Treatment with single or multiple doses of ceftazidime-avibactam (CAZ-AVI) results in favourable clinical outcomes and is well tolerated in hospitalized neonates and young infants with suspected or confirmed bacterial infections, according to a phase IIa study presented at IDWeek 2023.

In addition, treatment-emergent adverse events (TEAEs) are mostly mild or moderate in severity, with no new safety issues occurring. Furthermore, plasma concentrations of CAZ and AVI following single and multiple doses are comparable to those seen in previous paediatric studies.

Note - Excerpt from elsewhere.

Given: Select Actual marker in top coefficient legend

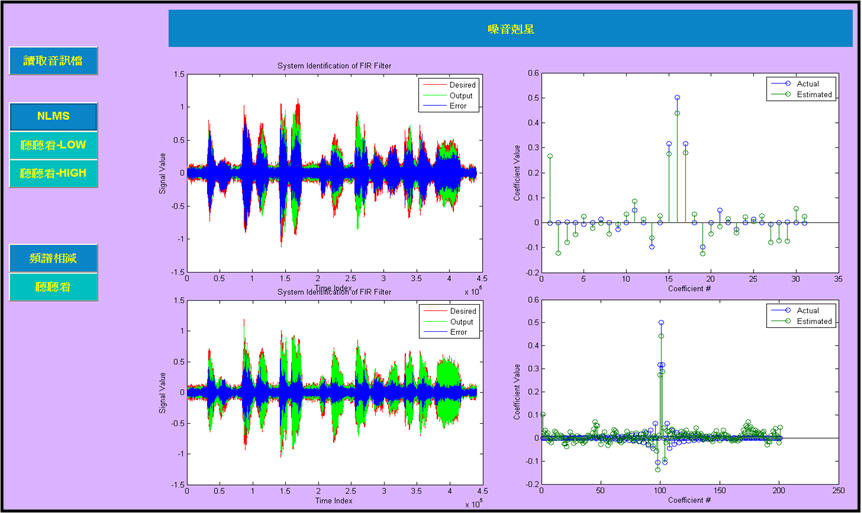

The current phase IIa study was conducted in two parts at 39 sites in nine countries to assess the pharmacokinetics (PK), safety, and efficacy of CAZ-AVI in hospitalized neonates and young infants (from 26 weeks gestation up to 3 months of age) with suspected or confirmed infections due to Gram-negative pathogens requiring intravenous (IV) antibiotic treatment.

Patients received either single (part A) or multiple doses (part B) of IV CAZ-AVI. The researchers then evaluated the PK, safety, and efficacy of the said treatment. They used descriptive methods to summarize all data. Of note, the study was not designed for inferential statistical analysis.

Forty-six patients (aged 2 to 89 days and 31 to ≥37 weeks gestation) received CAZ-AVI. The most common primary infections diagnosed were sepsis (39.1 percent) and urinary tract infection (15.2 percent). [IDWeek 2023, abstract 2890]

In part B, most of the baseline pathogens isolated were Escherichia coli (60 percent), and the median duration of CAZ-AVI treatment was 7.0 days.

Adverse events

Fifty percent of the patients (n=23) developed TEAEs, and most were either mild or moderate in severity. Eight serious AEs and two deaths occurred. The deaths were caused by necrotizing enterocolitis in one and septic shock in the other, both of which were not related to the antibiotic treatment.

“Half the patients had TEAEs. However, they were pretty much all mild or moderate, and none were considered treatment-related in the multidose part B,” according to presenting author Richard England from Pfizer, Inc., Groton, Connecticut, US.

“In part A, there was one treatment-related oxygen desaturation that occurred half an hour after finishing the infusion. The investigators felt that might be related,” he said.

Notably, neonates and young infants administered CAZ-AVI demonstrated favourable clinical outcomes and microbiological response at test of cure.

“Plasma concentrations after single and multiple doses are very similar to what we’ve seen in the other paediatric studies,” England said.

“Single and multiple doses of CAZ-AVI were safe, were well tolerated in young infants and neonates. The majority of adverse events were mild or moderate and considered unrelated [to CAZ-AVI by the investigators], and there were no new safety concerns [identified], he added.”

“Antibiotic resistance in paediatrics, including neonates and infants, is increasing globally. CAZ-AVI is approved for use in paediatric patients (age ≥ 3 months) with Gram-negative bacterial infections,” according to the investigators.